=== What is needed ===
Only the lines from the one containing "At what coordinates" through the end of the data are wanted, reproduced exactly and without pictures.

=== Saved entries ===
━━━

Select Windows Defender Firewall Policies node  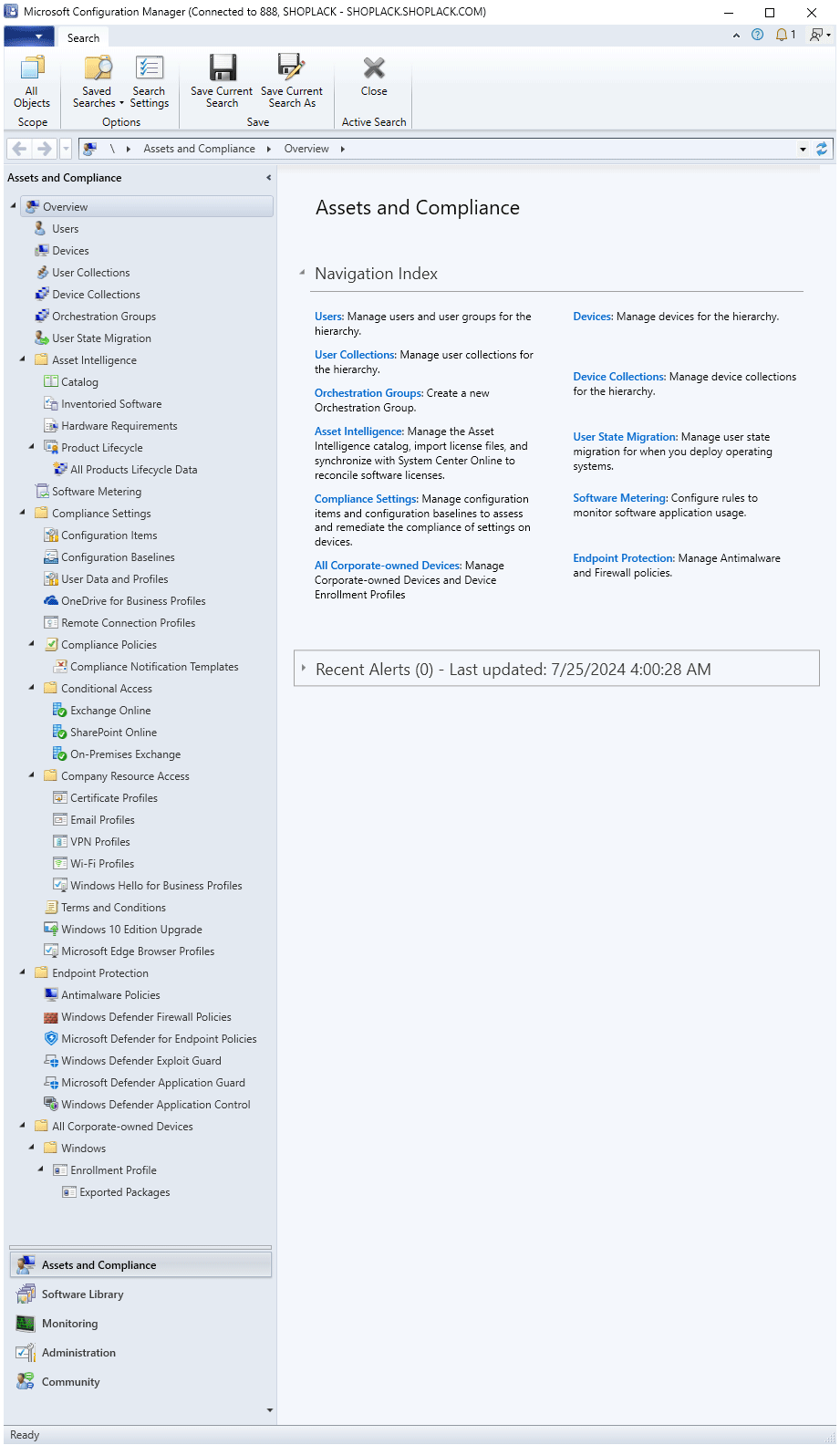tap(146, 1017)
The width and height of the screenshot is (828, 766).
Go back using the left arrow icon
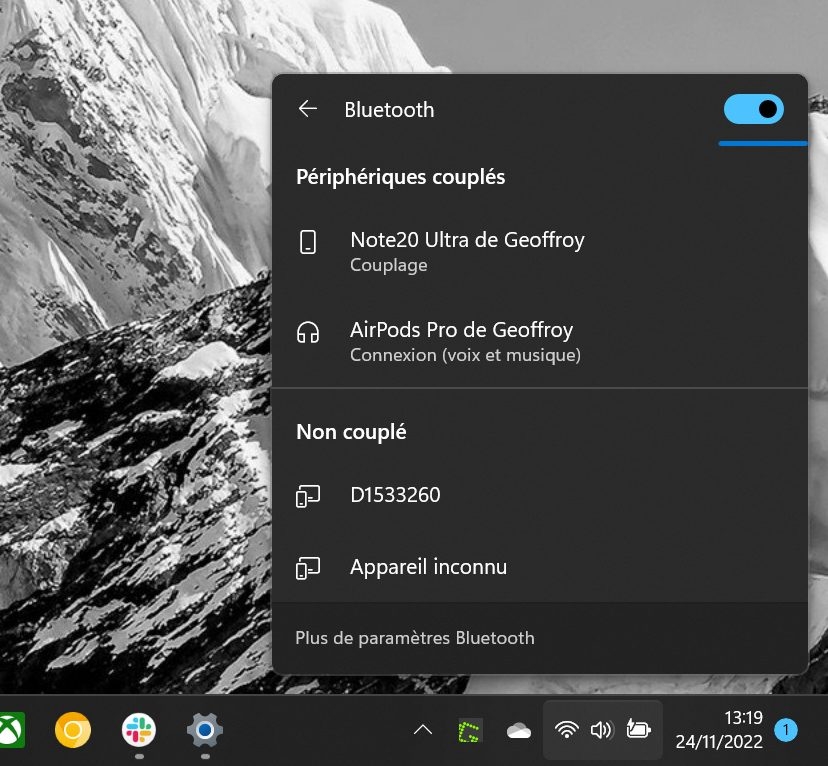307,109
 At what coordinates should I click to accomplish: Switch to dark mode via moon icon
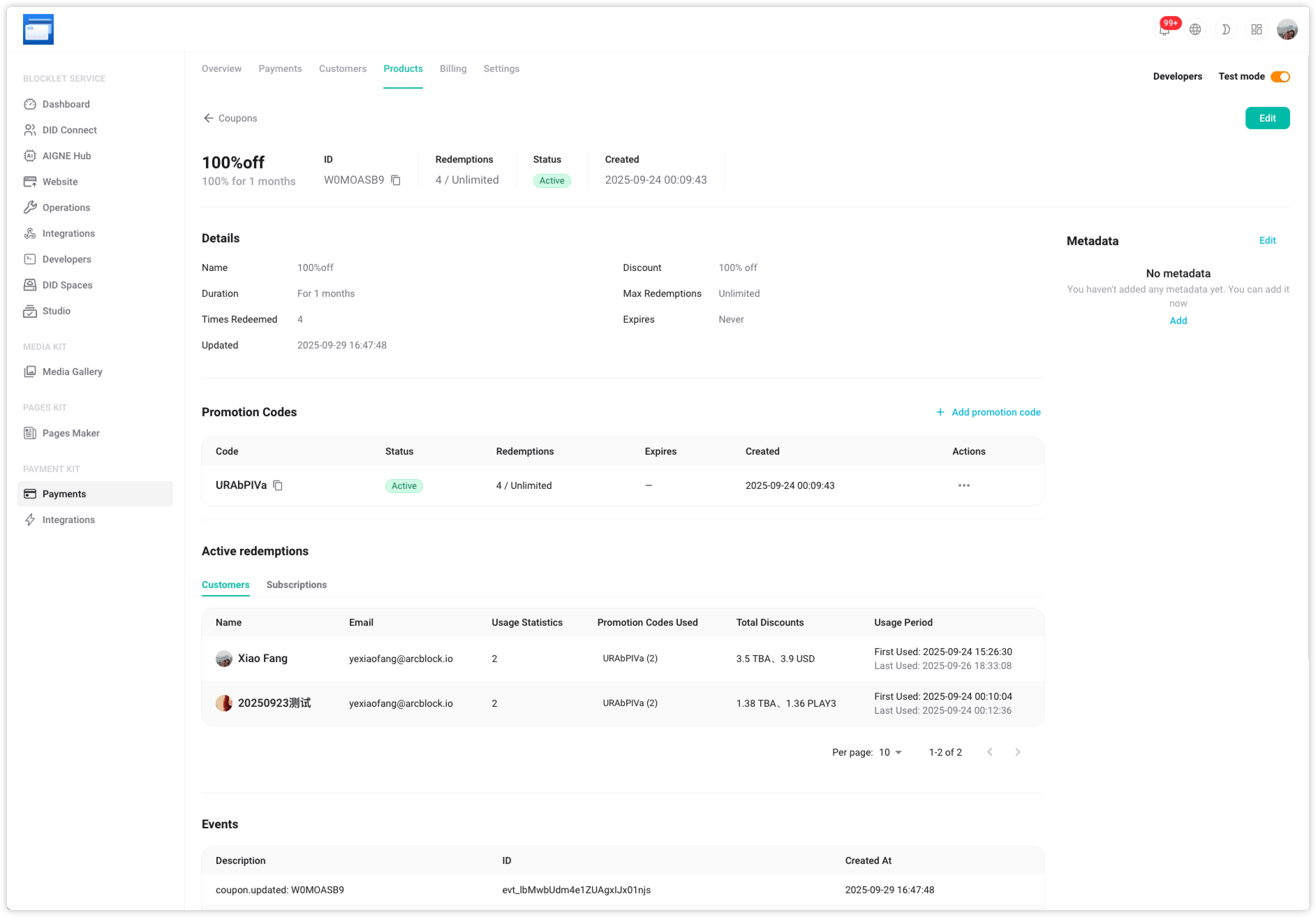[x=1225, y=29]
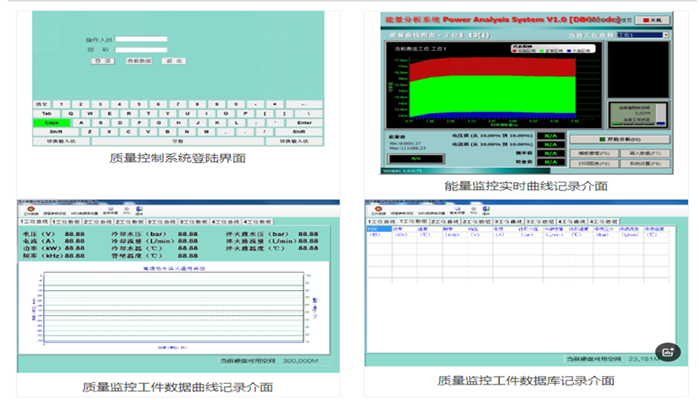
Task: Click the share icon at bottom right
Action: (x=669, y=353)
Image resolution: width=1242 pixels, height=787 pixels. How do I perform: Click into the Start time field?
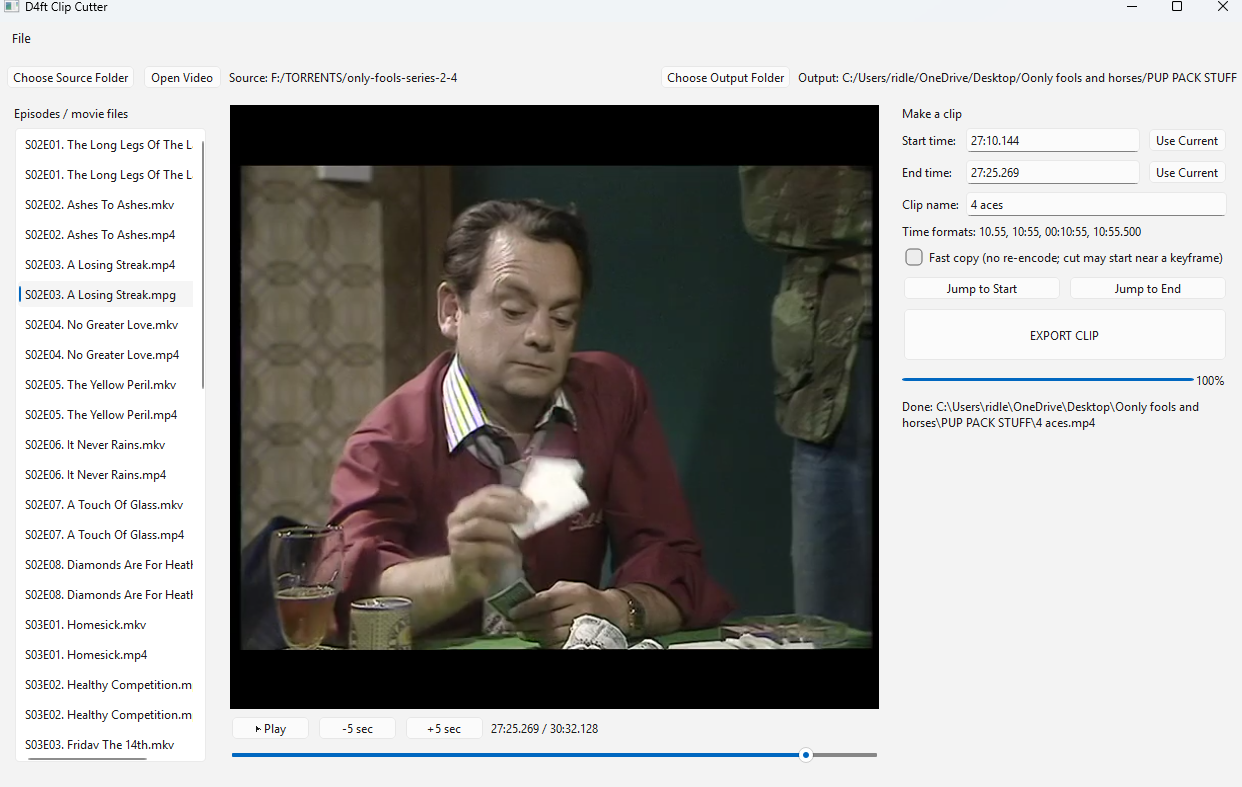point(1052,141)
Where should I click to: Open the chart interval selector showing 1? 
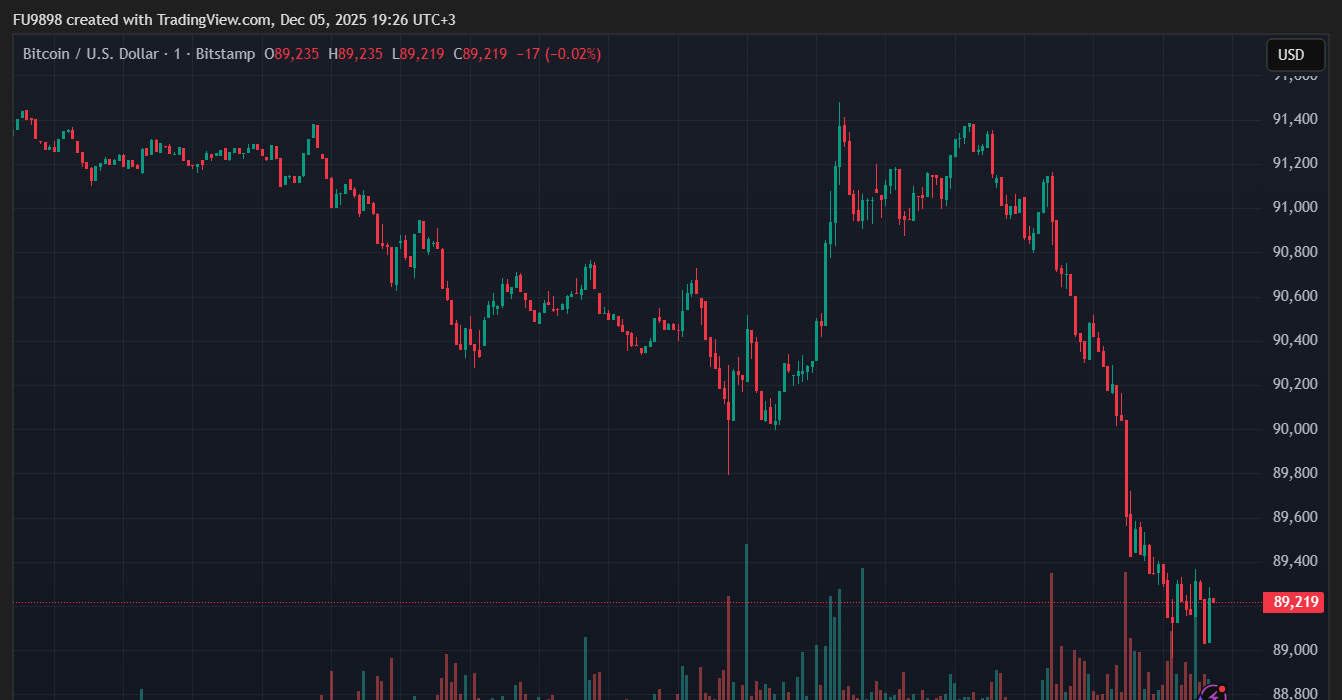[177, 54]
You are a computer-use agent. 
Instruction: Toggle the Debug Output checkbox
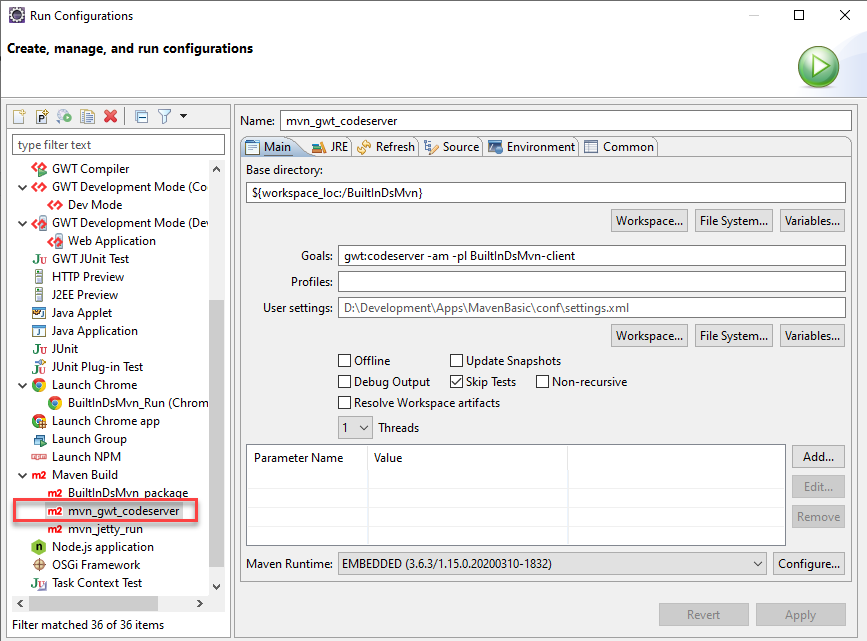pyautogui.click(x=345, y=382)
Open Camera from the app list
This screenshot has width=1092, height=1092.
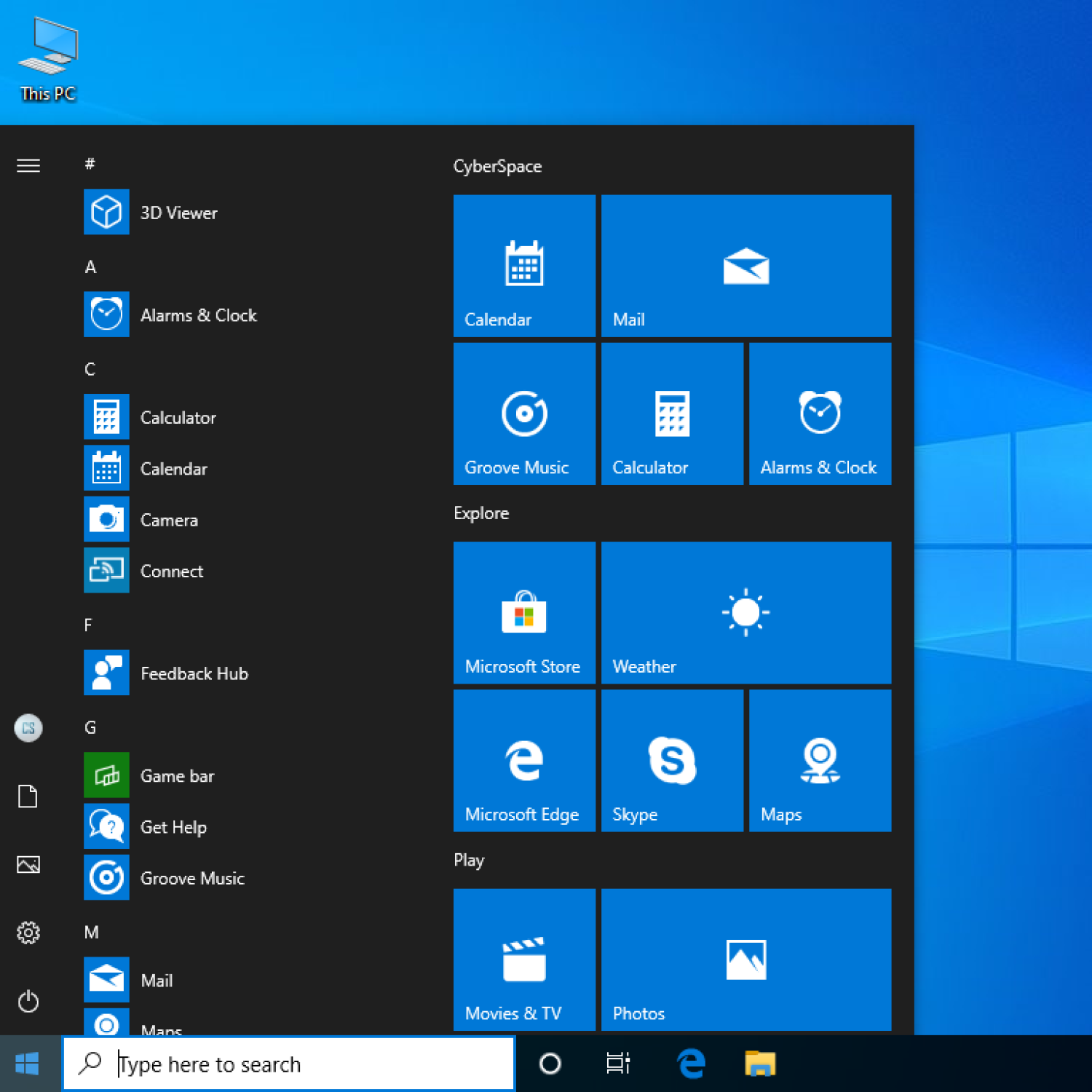[169, 520]
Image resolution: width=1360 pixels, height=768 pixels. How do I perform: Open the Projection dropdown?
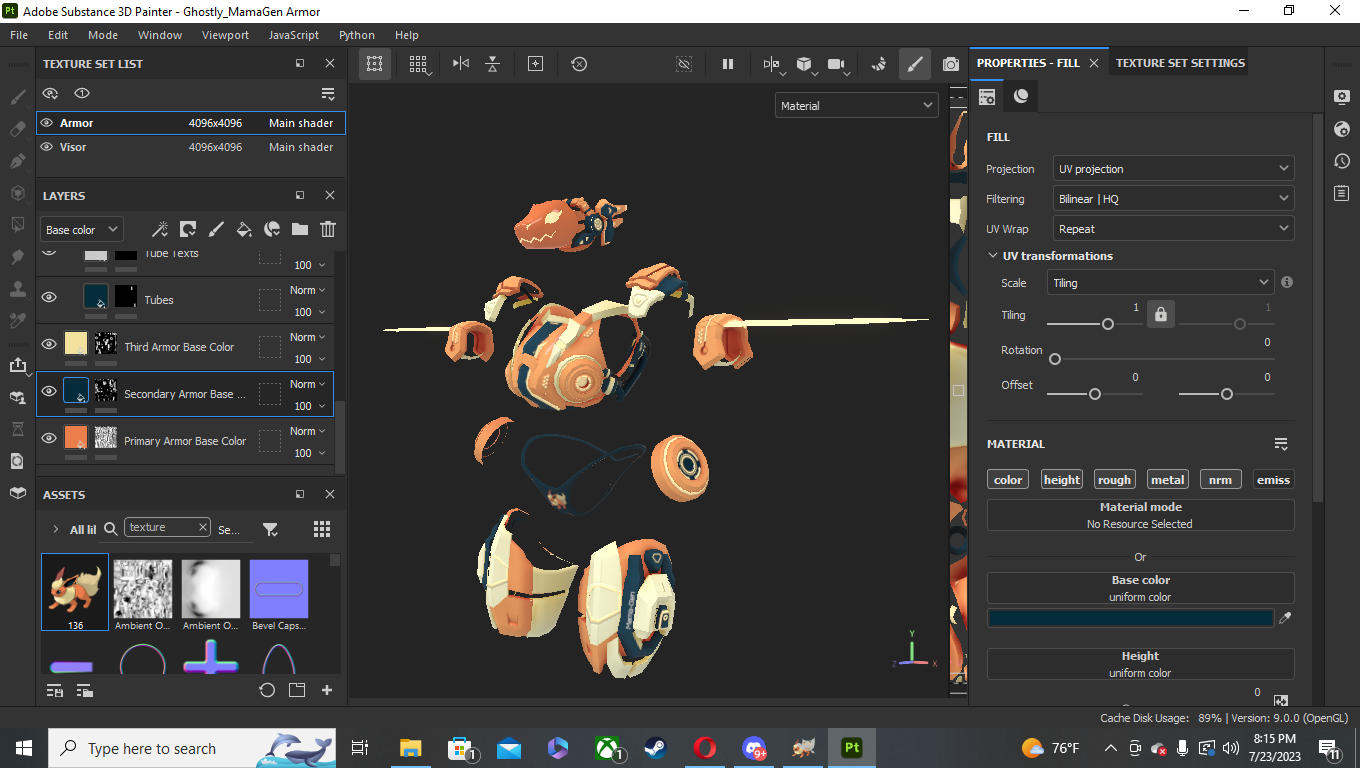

━━━

=== Response to this task ===
 At what coordinates should I click to accomplish: Switch to dark mode via moon icon
[x=1225, y=29]
Task: Click the share icon at bottom right
Action: (x=669, y=353)
Image resolution: width=1242 pixels, height=787 pixels. How do I perform: Click into the Start time field?
point(1052,141)
Where should I click to: Open the chart interval selector showing 1? 
[177, 54]
You are a computer-use agent. 
Instruction: Toggle the Debug Output checkbox
pyautogui.click(x=345, y=382)
Open Camera from the app list
This screenshot has width=1092, height=1092.
[169, 520]
Image resolution: width=1360 pixels, height=768 pixels. How do I perform: Open the Projection dropdown?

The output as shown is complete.